## EXERCISE:
With the images left out, print all of the records below exactly.

## THE RECORDS:
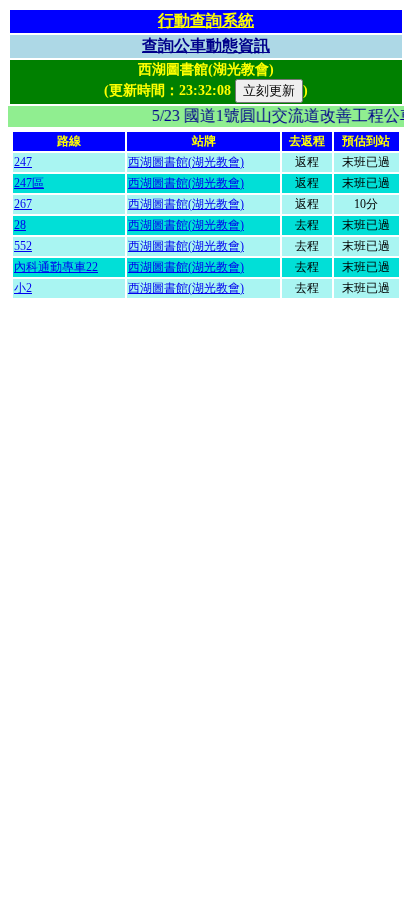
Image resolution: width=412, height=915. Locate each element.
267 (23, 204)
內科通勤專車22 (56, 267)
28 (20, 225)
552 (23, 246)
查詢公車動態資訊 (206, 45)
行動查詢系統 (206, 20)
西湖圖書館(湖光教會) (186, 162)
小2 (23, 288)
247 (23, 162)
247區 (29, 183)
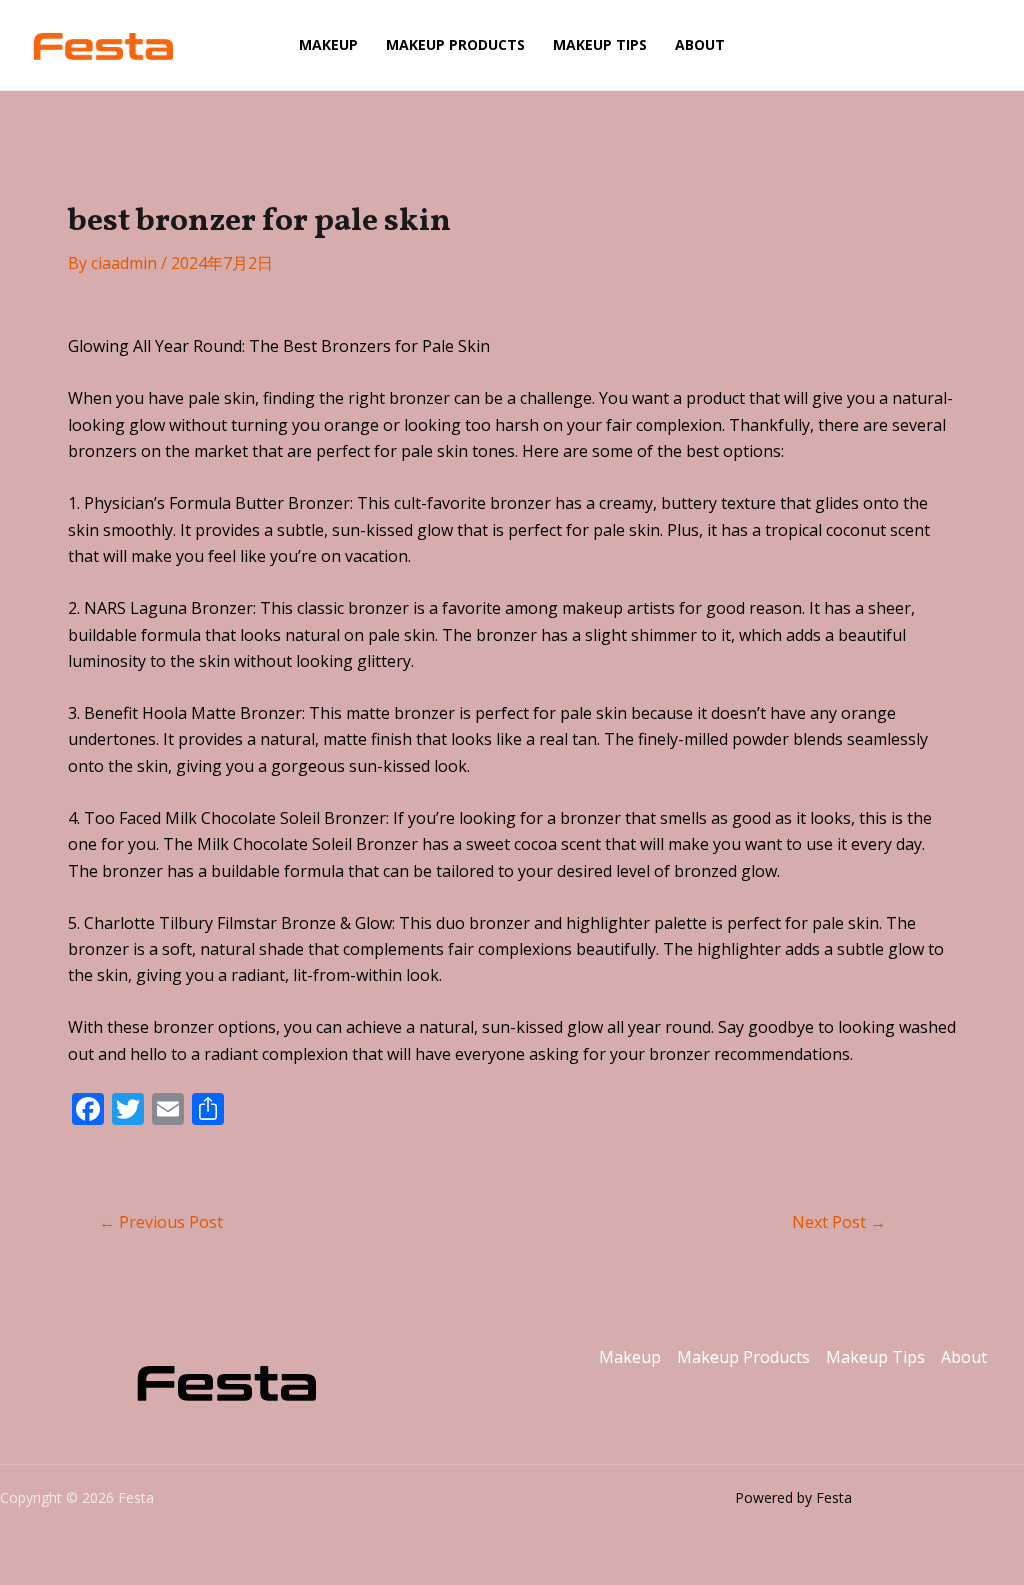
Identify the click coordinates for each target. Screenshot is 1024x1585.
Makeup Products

## SOLUTION TO THIS TASK:
Image resolution: width=412, height=915. Locate each element.
267 (23, 204)
內科通勤專車22 (56, 267)
28 (20, 225)
552 (23, 246)
查詢公車動態資訊 (206, 45)
行動查詢系統 (206, 20)
西湖圖書館(湖光教會) (186, 162)
小2 (23, 288)
247 (23, 162)
247區 (29, 183)
Identify the click coordinates for each target. Screenshot is 1024x1585.
Makeup Products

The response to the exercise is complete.